#### What is being asked
Work out the number of lines below containing the word "will" and give nothing besides it.

═════ Provided records ═════

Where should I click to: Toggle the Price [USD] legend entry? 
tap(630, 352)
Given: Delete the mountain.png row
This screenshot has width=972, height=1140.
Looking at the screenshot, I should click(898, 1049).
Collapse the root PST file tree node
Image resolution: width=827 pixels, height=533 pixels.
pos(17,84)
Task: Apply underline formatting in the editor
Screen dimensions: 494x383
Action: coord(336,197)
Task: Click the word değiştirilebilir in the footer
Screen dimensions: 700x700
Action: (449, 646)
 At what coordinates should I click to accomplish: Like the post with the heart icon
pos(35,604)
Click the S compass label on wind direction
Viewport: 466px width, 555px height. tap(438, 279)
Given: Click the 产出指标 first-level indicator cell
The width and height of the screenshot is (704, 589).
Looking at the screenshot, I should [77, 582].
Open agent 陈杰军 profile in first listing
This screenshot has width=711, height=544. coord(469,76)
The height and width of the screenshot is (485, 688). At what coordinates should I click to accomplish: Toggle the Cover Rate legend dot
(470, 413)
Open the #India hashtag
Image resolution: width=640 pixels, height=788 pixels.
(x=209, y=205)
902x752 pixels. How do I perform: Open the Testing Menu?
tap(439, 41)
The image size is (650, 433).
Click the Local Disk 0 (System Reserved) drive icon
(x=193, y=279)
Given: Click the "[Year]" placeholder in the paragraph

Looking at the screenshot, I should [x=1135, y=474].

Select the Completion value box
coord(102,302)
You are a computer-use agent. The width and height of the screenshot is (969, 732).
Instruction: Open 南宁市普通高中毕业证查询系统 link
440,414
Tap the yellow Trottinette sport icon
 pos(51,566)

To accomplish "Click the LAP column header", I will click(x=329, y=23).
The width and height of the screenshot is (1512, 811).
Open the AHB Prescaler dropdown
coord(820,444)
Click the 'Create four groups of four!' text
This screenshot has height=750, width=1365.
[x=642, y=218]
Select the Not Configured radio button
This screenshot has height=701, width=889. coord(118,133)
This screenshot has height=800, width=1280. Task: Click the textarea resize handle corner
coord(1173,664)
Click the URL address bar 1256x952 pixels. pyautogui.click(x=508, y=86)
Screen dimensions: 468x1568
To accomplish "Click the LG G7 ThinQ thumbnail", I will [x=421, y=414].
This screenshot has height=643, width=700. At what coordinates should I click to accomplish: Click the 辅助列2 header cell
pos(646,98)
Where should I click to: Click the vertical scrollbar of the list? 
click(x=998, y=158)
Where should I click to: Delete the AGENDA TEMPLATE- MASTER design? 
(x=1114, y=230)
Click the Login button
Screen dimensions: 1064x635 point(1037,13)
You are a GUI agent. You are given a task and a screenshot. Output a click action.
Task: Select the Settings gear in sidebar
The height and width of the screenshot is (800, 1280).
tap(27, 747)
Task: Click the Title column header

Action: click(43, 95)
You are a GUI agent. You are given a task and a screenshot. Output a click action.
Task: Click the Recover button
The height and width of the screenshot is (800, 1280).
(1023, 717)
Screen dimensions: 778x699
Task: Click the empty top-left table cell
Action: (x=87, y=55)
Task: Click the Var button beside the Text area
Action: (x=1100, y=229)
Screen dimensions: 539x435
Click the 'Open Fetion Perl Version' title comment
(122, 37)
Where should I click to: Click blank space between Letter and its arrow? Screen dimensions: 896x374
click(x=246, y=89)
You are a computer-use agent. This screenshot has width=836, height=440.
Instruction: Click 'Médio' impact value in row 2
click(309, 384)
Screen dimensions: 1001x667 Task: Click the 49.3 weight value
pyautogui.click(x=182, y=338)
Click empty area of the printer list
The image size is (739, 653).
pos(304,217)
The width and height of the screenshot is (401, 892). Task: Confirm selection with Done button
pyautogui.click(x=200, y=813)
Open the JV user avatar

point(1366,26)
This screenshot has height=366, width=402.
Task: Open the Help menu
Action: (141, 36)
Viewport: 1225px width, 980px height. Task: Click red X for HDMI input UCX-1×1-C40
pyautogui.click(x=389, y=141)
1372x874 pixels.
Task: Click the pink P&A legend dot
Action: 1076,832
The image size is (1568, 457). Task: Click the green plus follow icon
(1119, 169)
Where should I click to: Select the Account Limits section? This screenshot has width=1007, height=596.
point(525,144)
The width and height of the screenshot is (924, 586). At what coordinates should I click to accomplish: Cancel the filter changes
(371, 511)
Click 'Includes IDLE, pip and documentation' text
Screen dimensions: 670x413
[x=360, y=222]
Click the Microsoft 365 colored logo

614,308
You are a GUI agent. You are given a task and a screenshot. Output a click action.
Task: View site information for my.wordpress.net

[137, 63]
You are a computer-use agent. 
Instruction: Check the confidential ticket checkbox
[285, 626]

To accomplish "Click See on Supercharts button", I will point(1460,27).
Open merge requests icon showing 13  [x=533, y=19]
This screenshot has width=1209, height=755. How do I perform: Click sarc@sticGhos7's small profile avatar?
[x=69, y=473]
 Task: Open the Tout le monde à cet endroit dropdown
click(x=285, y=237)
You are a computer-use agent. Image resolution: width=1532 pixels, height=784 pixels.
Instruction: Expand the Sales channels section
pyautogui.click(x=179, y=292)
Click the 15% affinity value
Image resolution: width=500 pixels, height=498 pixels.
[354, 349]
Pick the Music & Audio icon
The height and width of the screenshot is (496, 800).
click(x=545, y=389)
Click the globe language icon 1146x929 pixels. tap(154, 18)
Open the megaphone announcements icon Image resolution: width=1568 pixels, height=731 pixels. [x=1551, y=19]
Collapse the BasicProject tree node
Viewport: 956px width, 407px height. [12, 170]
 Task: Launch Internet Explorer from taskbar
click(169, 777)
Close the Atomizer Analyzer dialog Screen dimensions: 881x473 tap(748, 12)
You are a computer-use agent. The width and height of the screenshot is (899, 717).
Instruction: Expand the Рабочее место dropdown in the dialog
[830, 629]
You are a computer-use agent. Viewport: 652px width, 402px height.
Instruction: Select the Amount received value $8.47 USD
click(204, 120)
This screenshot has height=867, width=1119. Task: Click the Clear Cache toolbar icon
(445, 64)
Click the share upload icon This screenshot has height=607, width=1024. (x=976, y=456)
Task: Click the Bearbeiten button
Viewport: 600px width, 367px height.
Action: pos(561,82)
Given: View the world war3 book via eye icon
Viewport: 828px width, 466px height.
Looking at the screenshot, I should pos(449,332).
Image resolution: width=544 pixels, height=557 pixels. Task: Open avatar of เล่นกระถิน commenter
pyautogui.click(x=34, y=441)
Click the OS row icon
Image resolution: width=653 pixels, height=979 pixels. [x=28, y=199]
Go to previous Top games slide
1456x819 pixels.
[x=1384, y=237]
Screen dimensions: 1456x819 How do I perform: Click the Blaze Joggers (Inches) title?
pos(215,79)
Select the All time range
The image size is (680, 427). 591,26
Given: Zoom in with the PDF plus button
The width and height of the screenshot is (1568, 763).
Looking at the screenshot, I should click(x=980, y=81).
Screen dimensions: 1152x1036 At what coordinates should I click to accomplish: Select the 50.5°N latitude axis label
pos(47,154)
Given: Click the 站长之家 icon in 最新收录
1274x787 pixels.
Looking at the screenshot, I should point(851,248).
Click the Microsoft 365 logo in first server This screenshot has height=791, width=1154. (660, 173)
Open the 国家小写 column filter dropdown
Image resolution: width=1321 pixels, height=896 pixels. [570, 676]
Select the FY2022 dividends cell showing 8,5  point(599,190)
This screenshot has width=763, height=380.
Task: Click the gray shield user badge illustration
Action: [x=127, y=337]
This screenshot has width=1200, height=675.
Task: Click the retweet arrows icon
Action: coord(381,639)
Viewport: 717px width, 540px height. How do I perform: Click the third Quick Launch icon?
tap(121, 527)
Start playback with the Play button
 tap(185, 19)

═════

#### Output of the exercise
3